Arm’s move from SIMD to scalar execution within each API thread with Bifrost parallels AMD’s Terascale to GCN transition, aiming for more consistent performance across compute workloads.
GPU Organization
Midgard and Bifrost may be vastly different at the execution pipeline level, but the two share a similar high level organization. Bifrost Execution Engines (EEs) contain execution pipelines and register files, and act as a replacement for Midgard’s arithmetic pipelines. Looking outside Arm, EEs are the rough equivalent of Intel Execution Units (EUs) or AMD SIMDs.

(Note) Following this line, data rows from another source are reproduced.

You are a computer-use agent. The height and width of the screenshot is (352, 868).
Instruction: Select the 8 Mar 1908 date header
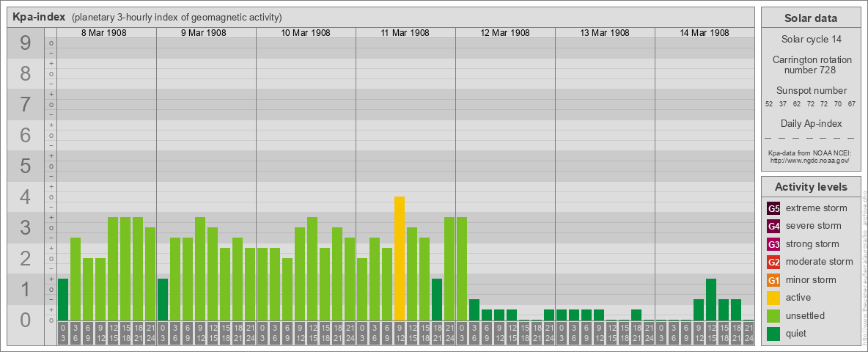pos(106,33)
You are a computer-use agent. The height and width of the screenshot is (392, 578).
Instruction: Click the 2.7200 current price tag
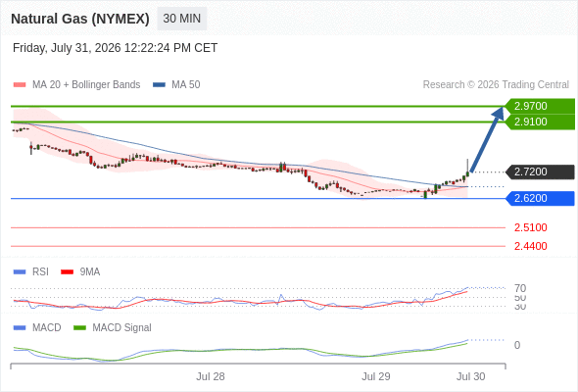(x=541, y=172)
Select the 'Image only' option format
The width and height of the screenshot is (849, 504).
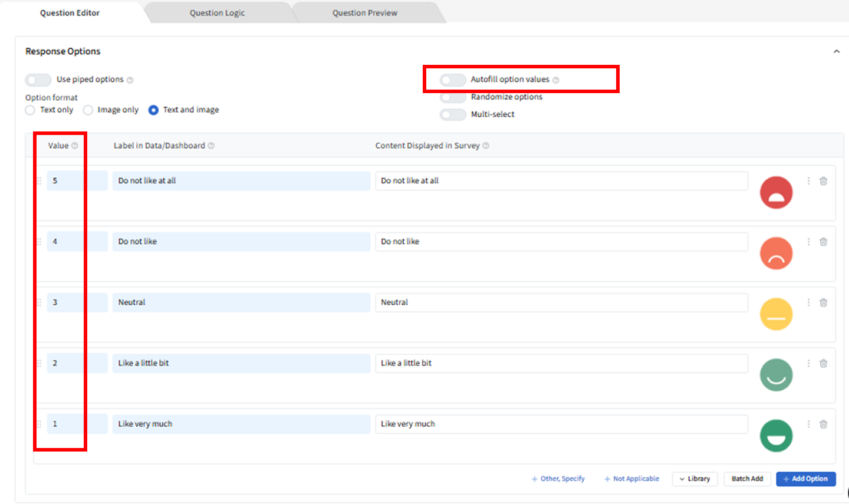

Multiple EEs live in a Shader Core (SC). A messaging fabric internal to the Shader Core links EEs to memory pipelines and other shared fixed function hardware. A SC’s texture and load/store units include first level caches, making them a close equivalent to Intel’s subslices, AMD’s CUs or WGPs, or Nvidia’s SMs. One difference is that Bifrost places pixel backends (ROPs) at the Shader Core level, while desktop GPU architectures place them at a higher level subdivision. Bifrost doesn’t have another subdivision level beyond the Shader Core.
A defining Mali characteristic is an extraordinary number of levers for tuning GPU size. Besides adjusting Shader Core count, Arm can adjust a Shader Core’s EE count, cache sizes, and ROP/TMU throughput.

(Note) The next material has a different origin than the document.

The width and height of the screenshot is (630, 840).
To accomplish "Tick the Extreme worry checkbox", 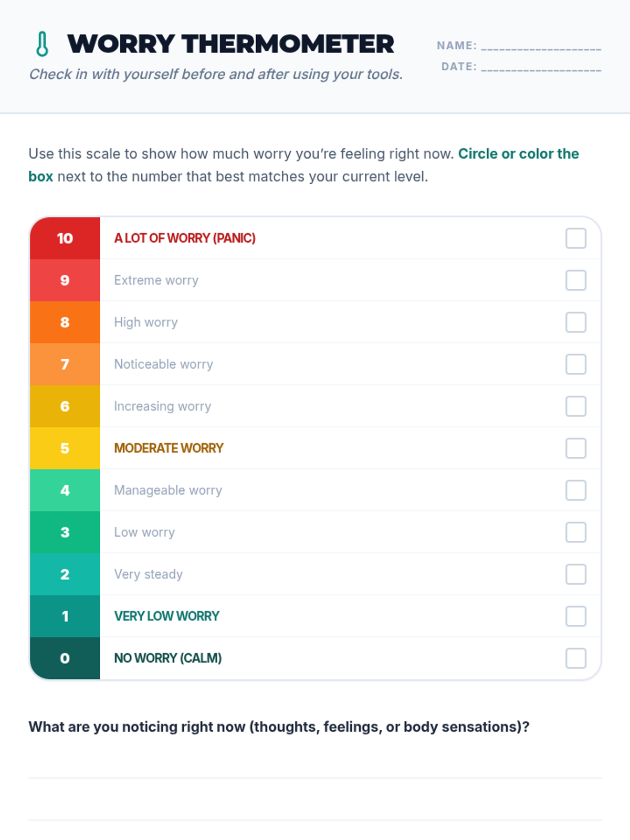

Flexibility extends to the EEs, which can operate on 4- or 8-wide warps, with correspondingly wide execution pipelines. Arm can therefore finely adjust GPU size in multiple dimensions to precisely target performance, power, and area goals. By comparison, AMD and Nvidia generally use the same WGP/SM structure, from integrated GPUs all the way to 300W+ monsters.

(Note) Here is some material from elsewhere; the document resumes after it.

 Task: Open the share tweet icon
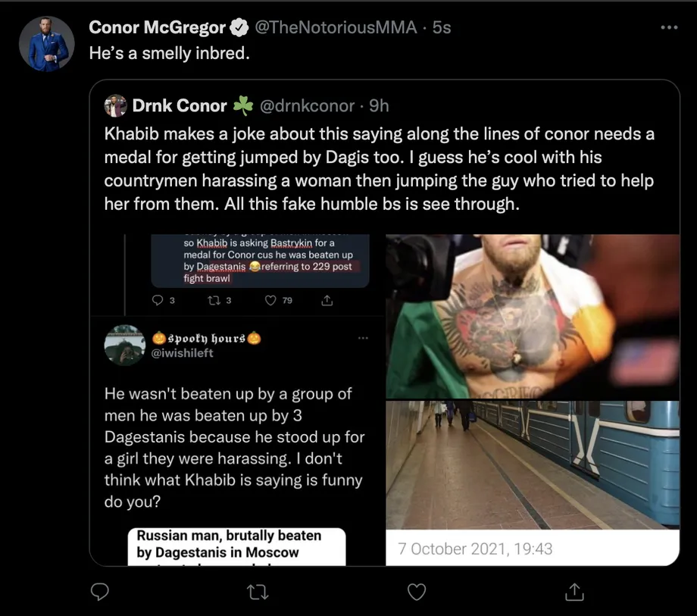coord(574,591)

Bifrost can theoretically scale to 32 Shader Cores. Doing so with triple-EE SCs would provide 1.23 TFLOPS of FP32 FMA performanec at 800 MHz, which is in the same ballpark as Intel’s largest Skylake GT4e configuration. It’s not high power or high performance by discrete GPU standards, but well above what would fit in an average cell phone or tablet. The Mali-G52 in the Amlogic S922X is a small Bifrost configuration, with two triple-EE SCs running at 800 MHz, each EE 8-wide. Qualcomm’s Adreno can scale by varying Shader Processor count and uSPTP size. Adreno 6xx’s execution unit partitions are much larger at either 64- or 128-wide.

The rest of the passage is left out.